[Collection entries]
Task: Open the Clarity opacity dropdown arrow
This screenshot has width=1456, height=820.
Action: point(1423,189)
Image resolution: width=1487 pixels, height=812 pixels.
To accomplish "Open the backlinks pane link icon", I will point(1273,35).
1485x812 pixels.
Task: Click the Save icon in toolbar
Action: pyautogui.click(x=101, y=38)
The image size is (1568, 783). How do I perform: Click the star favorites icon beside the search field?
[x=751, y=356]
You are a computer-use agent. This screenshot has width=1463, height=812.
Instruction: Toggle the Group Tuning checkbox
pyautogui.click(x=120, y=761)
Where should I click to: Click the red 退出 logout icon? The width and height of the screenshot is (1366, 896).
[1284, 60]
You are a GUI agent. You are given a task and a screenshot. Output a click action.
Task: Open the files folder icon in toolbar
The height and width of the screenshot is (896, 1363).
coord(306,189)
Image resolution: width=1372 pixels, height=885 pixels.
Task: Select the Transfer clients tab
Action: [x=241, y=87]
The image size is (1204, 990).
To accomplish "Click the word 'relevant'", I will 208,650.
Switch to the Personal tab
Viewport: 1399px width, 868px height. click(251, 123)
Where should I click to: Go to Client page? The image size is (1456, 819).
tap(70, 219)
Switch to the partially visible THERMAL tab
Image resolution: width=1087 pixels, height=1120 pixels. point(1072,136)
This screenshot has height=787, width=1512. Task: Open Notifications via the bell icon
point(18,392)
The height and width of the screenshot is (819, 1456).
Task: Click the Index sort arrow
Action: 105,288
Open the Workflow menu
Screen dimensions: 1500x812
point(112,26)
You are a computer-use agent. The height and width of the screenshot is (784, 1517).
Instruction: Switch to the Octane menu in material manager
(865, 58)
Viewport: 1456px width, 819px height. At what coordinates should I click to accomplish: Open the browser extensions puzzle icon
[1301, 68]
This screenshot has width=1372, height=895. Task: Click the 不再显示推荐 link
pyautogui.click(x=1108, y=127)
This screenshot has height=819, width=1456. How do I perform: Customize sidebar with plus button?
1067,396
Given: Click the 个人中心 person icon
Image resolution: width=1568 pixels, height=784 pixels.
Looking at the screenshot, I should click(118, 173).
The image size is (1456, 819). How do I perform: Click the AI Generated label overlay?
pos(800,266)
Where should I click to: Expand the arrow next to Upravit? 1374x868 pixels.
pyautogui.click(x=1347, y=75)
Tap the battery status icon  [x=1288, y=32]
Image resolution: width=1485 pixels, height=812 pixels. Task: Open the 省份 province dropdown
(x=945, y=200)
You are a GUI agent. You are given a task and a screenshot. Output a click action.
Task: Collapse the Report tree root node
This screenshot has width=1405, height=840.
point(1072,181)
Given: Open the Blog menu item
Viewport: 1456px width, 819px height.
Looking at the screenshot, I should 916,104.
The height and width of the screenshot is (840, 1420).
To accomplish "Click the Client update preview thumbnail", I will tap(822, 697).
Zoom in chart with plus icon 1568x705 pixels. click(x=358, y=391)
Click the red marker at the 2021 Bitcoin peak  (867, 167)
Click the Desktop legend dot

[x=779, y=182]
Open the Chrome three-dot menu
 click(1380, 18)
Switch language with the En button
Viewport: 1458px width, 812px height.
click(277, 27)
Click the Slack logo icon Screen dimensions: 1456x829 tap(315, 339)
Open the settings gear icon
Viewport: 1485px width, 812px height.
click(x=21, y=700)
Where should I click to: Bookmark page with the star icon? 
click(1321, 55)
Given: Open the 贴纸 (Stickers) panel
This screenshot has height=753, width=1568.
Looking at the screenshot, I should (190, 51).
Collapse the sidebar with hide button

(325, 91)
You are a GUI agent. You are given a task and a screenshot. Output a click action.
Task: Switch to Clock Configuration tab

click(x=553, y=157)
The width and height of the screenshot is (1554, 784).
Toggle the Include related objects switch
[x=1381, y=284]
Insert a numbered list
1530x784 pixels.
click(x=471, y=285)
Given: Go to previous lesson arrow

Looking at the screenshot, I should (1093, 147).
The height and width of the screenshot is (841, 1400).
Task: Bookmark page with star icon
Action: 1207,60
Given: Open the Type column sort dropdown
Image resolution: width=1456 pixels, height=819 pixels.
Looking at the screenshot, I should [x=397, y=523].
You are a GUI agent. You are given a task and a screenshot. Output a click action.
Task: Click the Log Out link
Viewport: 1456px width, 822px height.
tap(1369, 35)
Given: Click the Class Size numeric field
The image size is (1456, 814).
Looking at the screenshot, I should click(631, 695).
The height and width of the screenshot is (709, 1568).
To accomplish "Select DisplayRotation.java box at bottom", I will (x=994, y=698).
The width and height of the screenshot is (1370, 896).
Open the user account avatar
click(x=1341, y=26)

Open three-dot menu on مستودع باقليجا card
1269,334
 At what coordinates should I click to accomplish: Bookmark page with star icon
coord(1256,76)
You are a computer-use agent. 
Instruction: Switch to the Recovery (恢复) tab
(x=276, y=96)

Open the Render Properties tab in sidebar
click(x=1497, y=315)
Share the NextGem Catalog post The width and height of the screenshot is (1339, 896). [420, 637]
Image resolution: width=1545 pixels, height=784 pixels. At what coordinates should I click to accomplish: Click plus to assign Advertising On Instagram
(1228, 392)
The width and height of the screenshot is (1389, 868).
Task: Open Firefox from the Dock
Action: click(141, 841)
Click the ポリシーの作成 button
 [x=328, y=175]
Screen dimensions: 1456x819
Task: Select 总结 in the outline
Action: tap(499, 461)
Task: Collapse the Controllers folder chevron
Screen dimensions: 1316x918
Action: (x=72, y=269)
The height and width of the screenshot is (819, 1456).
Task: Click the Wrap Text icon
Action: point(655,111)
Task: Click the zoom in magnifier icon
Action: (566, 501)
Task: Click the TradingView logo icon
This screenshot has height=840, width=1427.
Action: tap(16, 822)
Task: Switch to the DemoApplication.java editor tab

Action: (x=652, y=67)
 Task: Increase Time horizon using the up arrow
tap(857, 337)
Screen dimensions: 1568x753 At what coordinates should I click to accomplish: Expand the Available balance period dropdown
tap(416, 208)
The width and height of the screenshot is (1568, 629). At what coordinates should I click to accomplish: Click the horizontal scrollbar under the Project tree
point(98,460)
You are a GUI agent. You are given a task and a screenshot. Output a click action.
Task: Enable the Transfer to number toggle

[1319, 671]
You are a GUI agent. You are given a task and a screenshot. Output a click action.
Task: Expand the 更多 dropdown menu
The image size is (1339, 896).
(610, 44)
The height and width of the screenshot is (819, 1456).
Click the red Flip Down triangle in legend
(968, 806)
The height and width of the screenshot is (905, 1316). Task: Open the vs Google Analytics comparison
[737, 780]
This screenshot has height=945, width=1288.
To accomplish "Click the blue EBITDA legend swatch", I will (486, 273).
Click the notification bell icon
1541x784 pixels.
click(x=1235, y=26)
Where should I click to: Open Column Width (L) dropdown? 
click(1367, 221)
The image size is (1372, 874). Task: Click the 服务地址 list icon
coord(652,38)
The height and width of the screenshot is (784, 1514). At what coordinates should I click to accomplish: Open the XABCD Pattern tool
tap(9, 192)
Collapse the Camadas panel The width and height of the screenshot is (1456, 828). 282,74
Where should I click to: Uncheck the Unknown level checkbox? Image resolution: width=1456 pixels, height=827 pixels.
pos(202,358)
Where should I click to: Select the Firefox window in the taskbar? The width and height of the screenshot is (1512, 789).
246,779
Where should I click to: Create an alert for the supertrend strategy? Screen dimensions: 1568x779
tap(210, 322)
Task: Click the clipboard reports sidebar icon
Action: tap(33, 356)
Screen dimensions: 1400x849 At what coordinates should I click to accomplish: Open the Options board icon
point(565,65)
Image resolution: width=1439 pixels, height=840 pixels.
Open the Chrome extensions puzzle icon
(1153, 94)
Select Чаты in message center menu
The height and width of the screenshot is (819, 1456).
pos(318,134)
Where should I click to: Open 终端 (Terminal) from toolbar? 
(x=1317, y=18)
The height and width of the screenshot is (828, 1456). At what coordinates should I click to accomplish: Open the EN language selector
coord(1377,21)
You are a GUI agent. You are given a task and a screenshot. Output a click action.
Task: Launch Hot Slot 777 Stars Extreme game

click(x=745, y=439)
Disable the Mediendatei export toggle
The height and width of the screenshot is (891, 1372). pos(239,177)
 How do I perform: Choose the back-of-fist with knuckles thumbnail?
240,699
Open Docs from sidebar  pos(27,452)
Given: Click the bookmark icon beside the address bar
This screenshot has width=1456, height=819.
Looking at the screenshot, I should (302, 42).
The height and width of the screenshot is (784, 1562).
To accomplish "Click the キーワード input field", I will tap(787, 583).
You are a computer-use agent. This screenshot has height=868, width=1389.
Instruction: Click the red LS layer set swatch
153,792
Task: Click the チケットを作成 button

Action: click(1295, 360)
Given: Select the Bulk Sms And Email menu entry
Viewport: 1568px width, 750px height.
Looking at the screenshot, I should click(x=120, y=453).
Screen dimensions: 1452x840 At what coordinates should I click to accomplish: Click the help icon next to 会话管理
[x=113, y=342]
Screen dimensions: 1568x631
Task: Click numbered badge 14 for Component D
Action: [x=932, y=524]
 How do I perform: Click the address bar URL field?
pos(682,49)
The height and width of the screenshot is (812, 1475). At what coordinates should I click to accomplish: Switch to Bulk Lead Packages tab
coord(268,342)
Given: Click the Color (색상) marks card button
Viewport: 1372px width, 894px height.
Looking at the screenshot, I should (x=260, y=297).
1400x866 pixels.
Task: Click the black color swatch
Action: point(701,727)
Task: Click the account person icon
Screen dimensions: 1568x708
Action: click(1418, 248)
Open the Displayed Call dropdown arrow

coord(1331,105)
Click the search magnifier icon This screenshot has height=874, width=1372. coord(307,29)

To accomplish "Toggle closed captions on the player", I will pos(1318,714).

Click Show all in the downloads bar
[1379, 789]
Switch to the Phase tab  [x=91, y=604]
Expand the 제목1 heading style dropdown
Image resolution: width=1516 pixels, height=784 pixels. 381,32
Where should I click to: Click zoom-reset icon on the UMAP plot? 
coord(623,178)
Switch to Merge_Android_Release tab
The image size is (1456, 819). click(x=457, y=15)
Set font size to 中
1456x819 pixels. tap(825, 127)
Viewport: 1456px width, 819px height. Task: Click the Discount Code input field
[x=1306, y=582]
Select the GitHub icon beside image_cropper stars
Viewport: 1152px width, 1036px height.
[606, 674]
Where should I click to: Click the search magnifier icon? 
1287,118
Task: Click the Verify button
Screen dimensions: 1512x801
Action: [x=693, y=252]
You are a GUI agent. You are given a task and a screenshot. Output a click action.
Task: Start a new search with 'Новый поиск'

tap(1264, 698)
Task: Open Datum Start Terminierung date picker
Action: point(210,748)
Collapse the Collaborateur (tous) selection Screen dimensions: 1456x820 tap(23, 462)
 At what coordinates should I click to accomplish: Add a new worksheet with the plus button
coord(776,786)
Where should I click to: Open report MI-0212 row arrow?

Problem requirements:
From the records above, show each line that contains the word "panel".

Answer section:
Given: Open the 贴纸 (Stickers) panel
Collapse the Camadas panel The width and height of the screenshot is (1456, 828). 282,74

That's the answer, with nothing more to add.